**Required action**
Report every line of the records below that includes the string "Expand".

--- Input records ---

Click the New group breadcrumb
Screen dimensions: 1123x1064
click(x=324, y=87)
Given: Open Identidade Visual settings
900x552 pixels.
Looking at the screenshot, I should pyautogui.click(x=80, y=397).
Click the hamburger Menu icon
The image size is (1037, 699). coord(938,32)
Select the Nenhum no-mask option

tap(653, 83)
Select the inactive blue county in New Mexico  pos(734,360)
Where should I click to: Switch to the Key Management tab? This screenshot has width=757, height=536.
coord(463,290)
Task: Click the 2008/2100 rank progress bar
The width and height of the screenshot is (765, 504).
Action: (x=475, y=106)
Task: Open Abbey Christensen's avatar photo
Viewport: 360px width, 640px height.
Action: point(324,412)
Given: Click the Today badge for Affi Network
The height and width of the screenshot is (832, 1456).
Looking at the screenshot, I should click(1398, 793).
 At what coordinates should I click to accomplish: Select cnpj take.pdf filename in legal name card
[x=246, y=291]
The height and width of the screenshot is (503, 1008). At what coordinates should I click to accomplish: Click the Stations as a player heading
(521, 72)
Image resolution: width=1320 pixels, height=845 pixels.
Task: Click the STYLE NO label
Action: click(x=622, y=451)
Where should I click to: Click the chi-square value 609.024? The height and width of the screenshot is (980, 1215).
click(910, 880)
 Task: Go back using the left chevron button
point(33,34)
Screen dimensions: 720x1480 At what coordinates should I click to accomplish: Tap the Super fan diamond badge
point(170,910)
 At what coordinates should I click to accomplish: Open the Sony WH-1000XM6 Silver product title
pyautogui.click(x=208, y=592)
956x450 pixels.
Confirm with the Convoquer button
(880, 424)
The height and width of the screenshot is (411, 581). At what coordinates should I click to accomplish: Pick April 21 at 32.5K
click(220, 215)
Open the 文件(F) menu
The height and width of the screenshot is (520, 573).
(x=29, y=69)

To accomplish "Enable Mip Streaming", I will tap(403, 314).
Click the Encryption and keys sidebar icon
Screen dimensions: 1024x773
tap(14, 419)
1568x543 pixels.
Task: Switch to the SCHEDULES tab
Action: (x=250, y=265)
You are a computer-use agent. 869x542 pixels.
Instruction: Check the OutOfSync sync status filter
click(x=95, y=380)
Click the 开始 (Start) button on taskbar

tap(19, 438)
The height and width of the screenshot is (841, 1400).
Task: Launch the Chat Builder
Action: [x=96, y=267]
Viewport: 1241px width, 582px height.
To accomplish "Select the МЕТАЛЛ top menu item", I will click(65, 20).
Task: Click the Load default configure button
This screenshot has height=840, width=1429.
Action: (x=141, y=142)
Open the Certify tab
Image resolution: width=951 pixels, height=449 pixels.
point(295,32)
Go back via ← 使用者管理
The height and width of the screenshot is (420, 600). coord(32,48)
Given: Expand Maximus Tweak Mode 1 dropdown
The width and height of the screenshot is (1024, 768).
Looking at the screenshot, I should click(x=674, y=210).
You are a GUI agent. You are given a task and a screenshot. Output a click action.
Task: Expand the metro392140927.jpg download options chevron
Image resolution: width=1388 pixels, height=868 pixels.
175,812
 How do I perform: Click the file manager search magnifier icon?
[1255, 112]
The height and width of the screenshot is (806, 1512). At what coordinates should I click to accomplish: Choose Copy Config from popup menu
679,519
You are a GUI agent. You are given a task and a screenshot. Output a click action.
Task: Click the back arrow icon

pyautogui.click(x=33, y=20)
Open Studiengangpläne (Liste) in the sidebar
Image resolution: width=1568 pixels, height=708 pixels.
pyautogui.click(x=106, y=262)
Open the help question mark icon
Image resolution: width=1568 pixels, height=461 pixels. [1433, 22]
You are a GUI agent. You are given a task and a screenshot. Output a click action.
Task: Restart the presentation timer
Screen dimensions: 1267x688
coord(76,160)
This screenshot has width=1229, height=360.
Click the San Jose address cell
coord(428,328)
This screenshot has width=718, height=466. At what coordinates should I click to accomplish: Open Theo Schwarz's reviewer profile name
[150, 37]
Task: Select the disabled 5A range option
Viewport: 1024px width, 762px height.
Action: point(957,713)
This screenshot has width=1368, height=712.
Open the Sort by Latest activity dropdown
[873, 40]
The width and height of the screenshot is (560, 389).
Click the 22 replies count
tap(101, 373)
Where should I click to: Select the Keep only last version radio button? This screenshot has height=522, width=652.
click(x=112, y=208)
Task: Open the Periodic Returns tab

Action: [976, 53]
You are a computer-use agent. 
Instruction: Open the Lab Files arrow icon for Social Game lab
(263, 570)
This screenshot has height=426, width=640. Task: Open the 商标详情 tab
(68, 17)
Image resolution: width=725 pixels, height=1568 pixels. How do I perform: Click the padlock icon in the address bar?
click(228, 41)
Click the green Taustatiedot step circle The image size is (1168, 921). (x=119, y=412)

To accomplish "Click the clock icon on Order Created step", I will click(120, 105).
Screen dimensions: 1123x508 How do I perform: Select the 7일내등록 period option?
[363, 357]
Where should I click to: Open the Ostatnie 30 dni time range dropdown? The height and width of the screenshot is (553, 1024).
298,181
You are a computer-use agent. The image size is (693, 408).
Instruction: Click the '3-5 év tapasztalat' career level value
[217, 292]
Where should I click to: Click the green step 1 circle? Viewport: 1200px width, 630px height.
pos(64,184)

---

**Solution to this task**
Given: Expand Maximus Tweak Mode 1 dropdown
Task: Expand the metro392140927.jpg download options chevron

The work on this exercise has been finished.